Wann ist eine Nische zu klein?
Faustregel: Wenn deine Zielgruppe so klein ist, dass weniger als 100 Kaufende pro Jahr realistisch erreichbar sind und keine Folgeaufträge möglich sind, ist sie zu klein. Alles darüber: kein Problem.
Die Mathematik dahinter
Du brauchst pro Jahr 12–30 Aufträge — je nachdem, wie groß deine Aufträge sind. Bei einem typischen Service-Geschäft:
- Großes Projekt-Geschäft (10.000 €+): 12 Kunden pro Jahr genügen
- Mittleres Coaching/Beratung (2.000–5.000 €): 20–30 Kunden
- Kleine Services (500–1.500 €): 50–80 Kunden
Das heißt: Wenn dein Markt 1.000 Adressen umfasst und 5 % pro Jahr deine Leistung kaufen, sind das 50 Aufträge. Reicht für Mittelpreis-Segment locker.

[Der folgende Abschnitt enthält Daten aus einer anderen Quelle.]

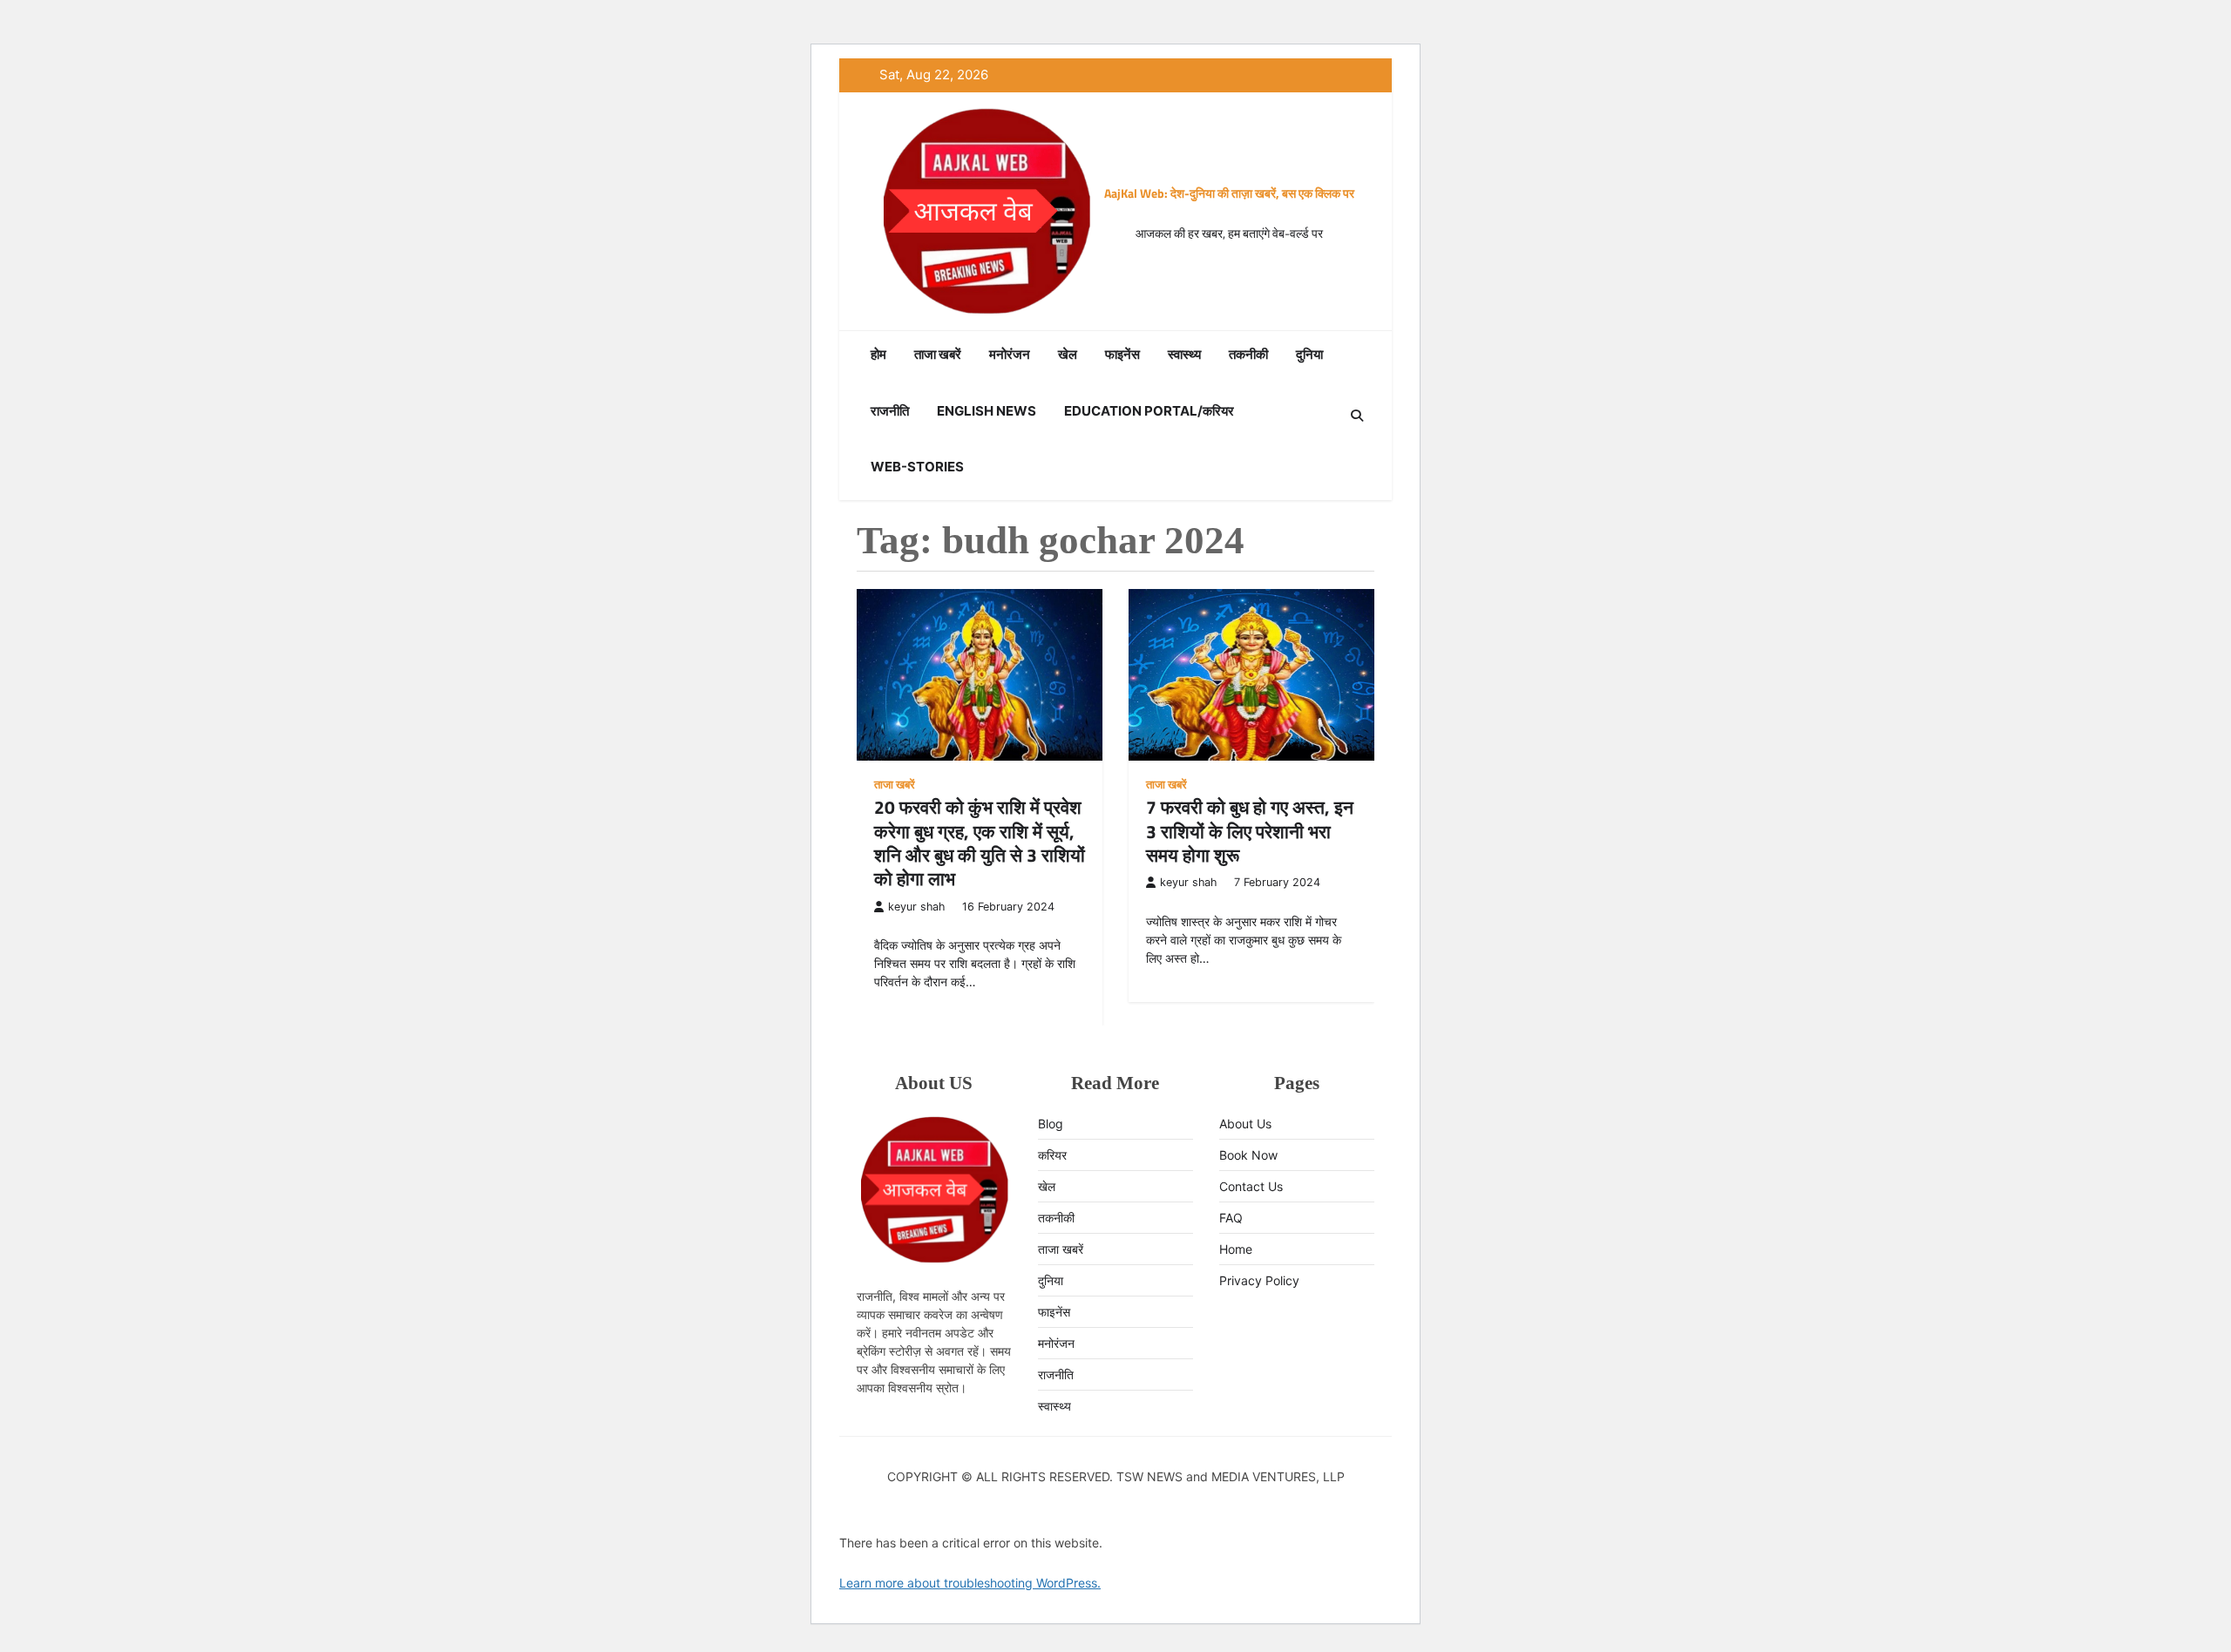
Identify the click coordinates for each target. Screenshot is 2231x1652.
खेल (1067, 354)
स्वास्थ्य (1184, 354)
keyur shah (916, 906)
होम (878, 354)
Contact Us (1251, 1186)
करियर (1052, 1155)
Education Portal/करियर (1149, 411)
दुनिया (1309, 354)
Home (1235, 1249)
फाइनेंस (1122, 354)
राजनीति (890, 411)
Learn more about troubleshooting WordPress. (970, 1582)
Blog (1050, 1123)
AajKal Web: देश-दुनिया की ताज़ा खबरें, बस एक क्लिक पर (1229, 193)
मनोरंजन (1009, 354)
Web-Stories (917, 466)
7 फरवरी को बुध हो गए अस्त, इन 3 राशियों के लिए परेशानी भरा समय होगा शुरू (1249, 831)
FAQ (1231, 1217)
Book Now (1248, 1155)
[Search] (1357, 416)
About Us (1245, 1123)
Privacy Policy (1259, 1280)
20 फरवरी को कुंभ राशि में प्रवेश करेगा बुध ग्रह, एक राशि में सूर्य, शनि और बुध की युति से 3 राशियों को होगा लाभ (979, 842)
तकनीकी (1248, 354)
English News (986, 411)
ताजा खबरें (937, 354)
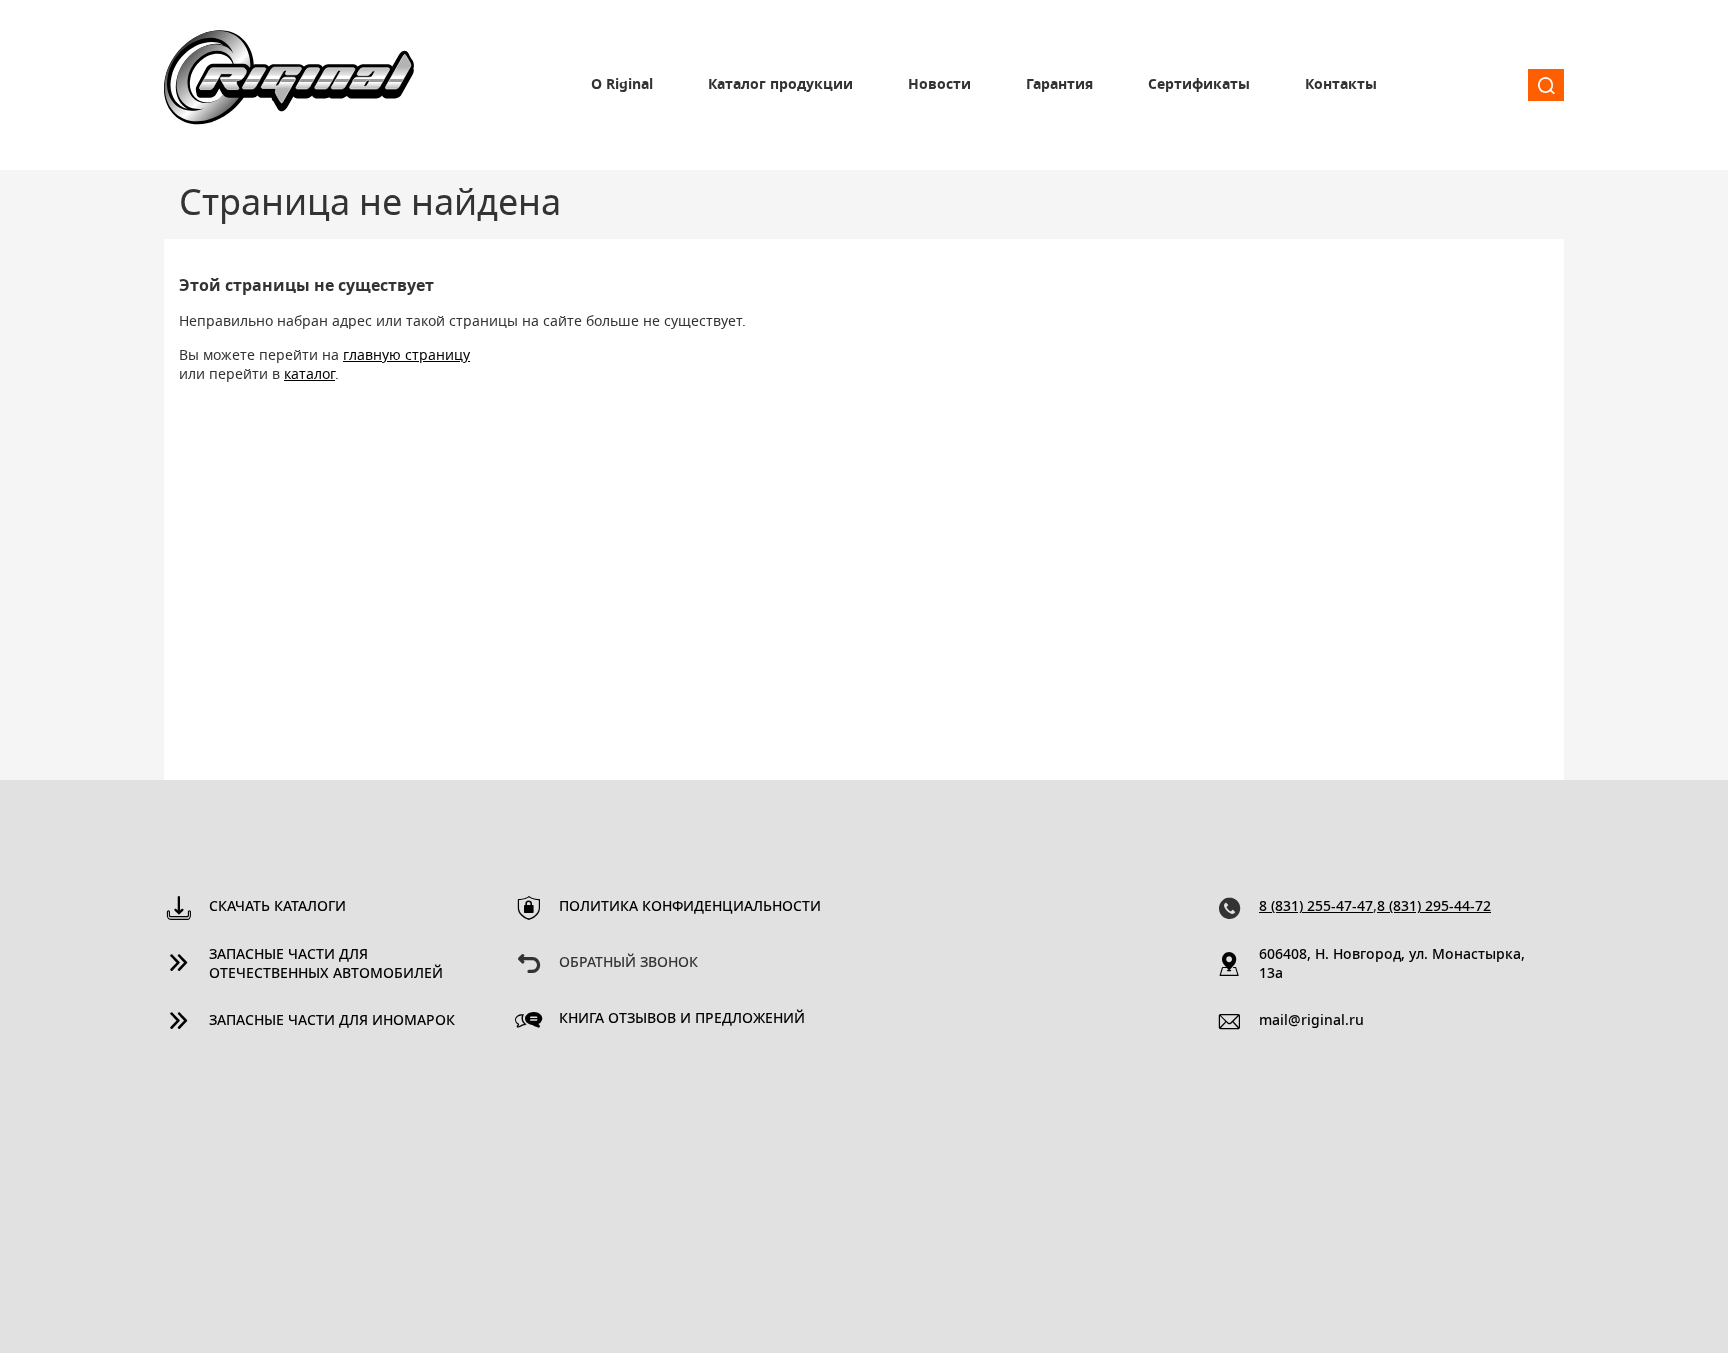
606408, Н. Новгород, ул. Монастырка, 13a (1392, 964)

Der häufigste Fehler in der Zielgruppen-Größen-Beurteilung
Solopreneure überschätzen die Konkurrenz und unterschätzen ihren eigenen Marktanteil. Es gibt 50.000 Webdesigner in DACH — aber für eine spitze Nische („Webdesign für Tierärzte mit eigener Praxis in NRW") sind nur ~5 davon spezialisiert. Du bist also nicht eine von 50.000, sondern eine von 5. Das ist die ehrliche Konkurrenz-Situation.
Drei Stresstest-Fragen für deine Nische
1. Wie viele Anbieter gibt es spezifisch für diese Nische?
Wenn 0–5: Du bist früh am Markt, kann gut sein, dass die Nische noch im Aufbau ist. Risiko: Vielleicht ist sie zu klein. Chance: Wenn sie zieht, bist du Marktführerin.
Wenn 5–20: Goldilocks-Zone. Es gibt einen Markt, aber er ist nicht überlaufen. Hier kannst du dich platzieren.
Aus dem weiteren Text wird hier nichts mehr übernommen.